- Given text -

NOTE: in future versions, the heuristic nsqlookupd uses to return addresses could be based on
depth, number of connected clients, or other “intelligent” strategies. The current implementation is
simply all. Ultimately, the goal is to ensure that all producers are being read from such that
depth stays near zero.
It is important to note that the nsqd and nsqlookupd daemons are designed to operate
independently, without communication or coordination between siblings.
We also think that it’s really important to have a way to view, introspect, and manage the
cluster in aggregate. We built nsqadmin to do this. It provides a web UI to browse the hierarchy
of topics/channels/consumers and inspect depth and other key statistics for each layer. Additionally
it supports a few administrative commands such as removing and emptying a channel (which is a useful
tool when messages in a channel can be safely thrown away in order to bring depth back to 0).

Straightforward Upgrade Path
This was one of our highest priorities. Our production systems handle a large volume of traffic, all built upon our existing messaging tools, so we needed a way to slowly and methodically upgrade specific parts of our infrastructure with little to no impact.

- Directive A -
Pull out each line of the entries that contains the string "height".
The entries have no connection to the passage on NSQ.

- Data for this task -
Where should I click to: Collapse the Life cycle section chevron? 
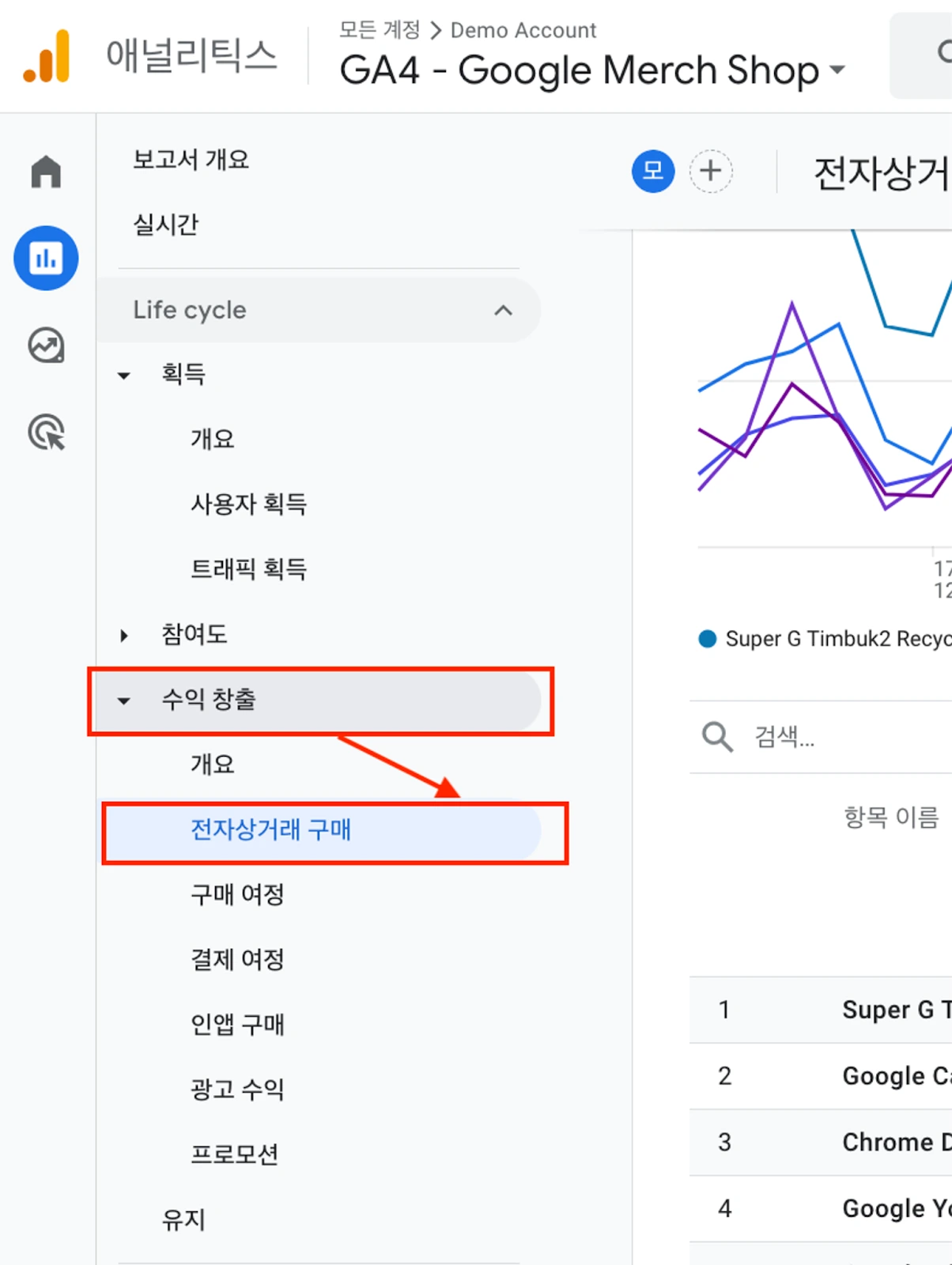tap(503, 310)
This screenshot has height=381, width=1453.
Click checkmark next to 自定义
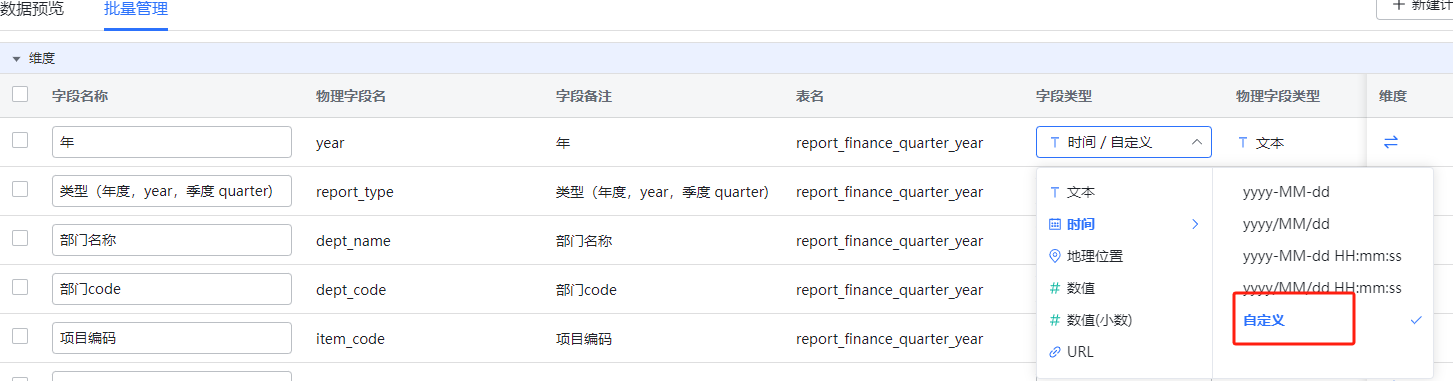click(x=1415, y=320)
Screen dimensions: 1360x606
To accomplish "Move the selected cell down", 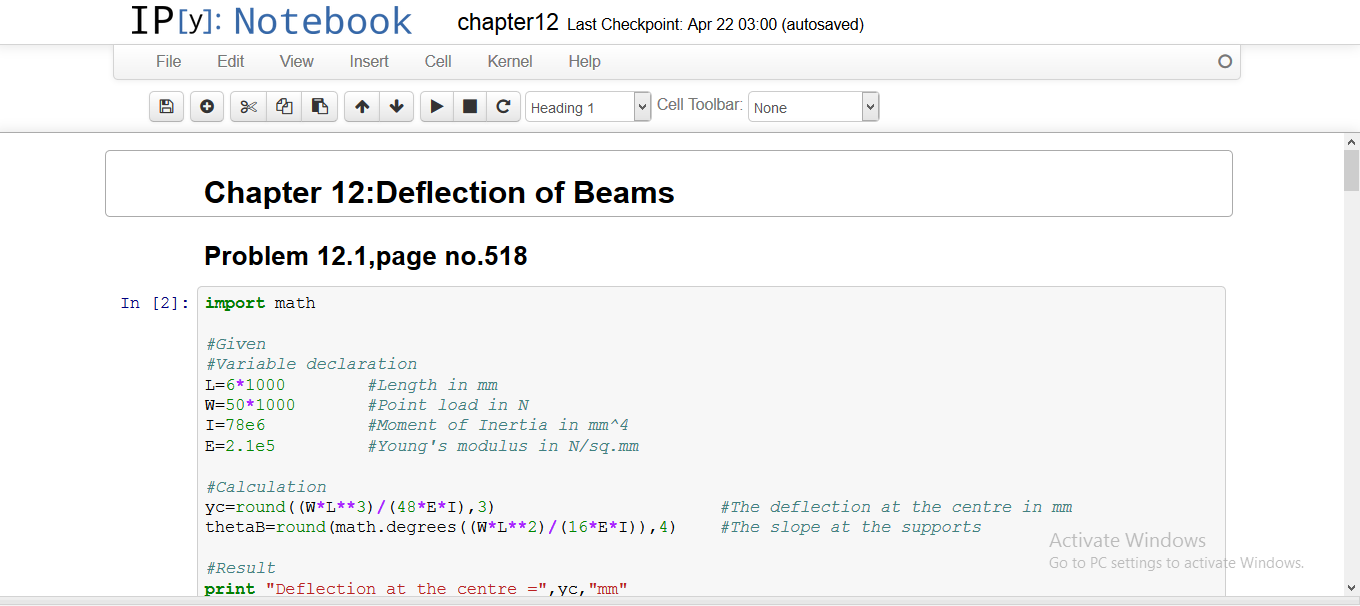I will [396, 107].
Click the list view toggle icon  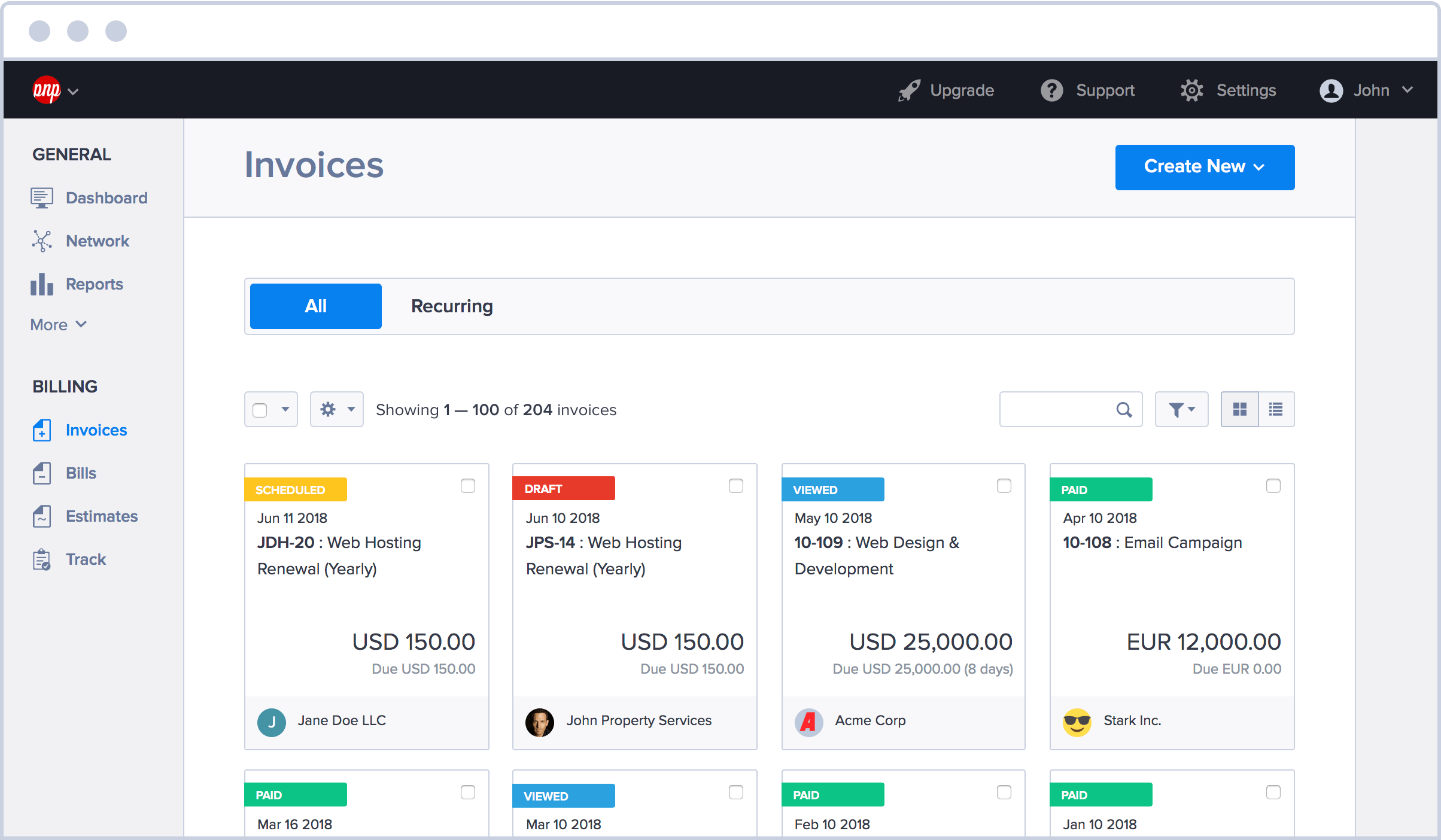(x=1276, y=408)
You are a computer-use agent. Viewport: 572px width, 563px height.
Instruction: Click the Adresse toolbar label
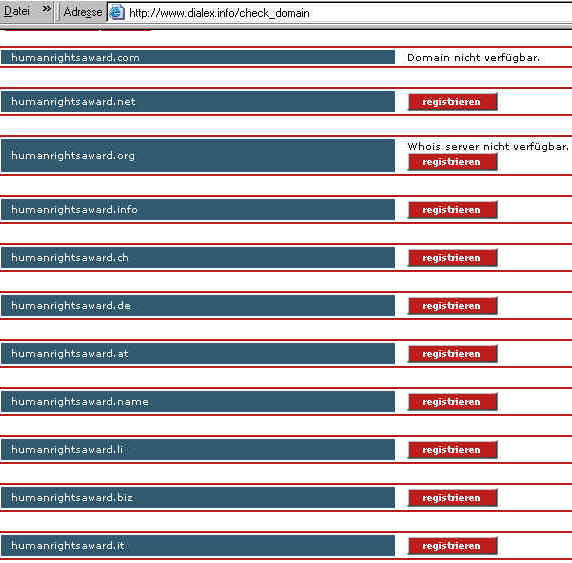point(83,12)
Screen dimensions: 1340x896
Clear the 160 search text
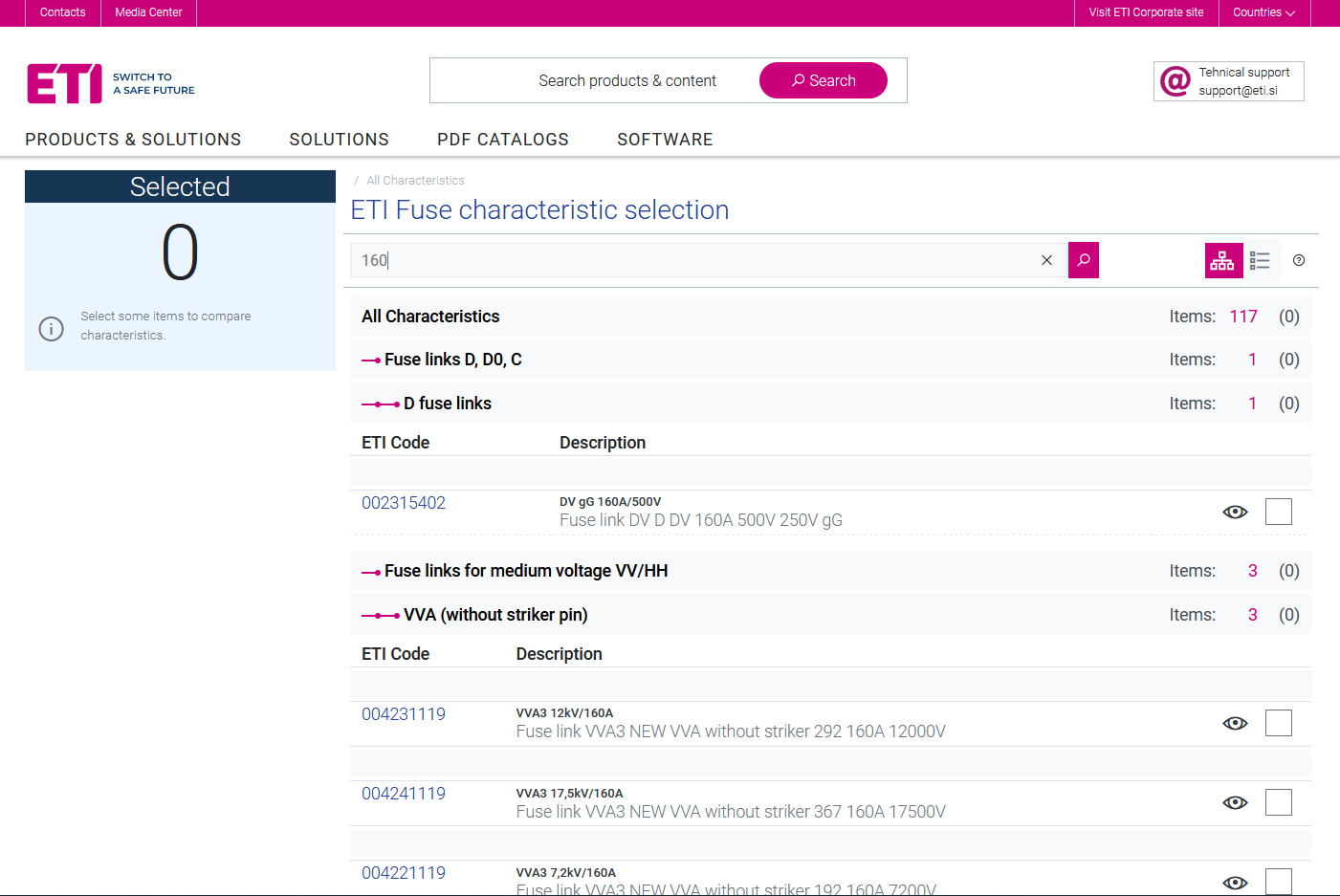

- Directive B -
Reproduce the passage on NSQ word for word, starting with "Straightforward Upgrade Path" and going on through "to no impact.".

- Full output A -
This screenshot has height=381, width=1453.
You are a computer-use agent. Viewport: 572px width, 563px height.

- Full output B -
Straightforward Upgrade Path
This was one of our highest priorities. Our production systems handle a large volume of traffic, all built upon our existing messaging tools, so we needed a way to slowly and methodically upgrade specific parts of our infrastructure with little to no impact.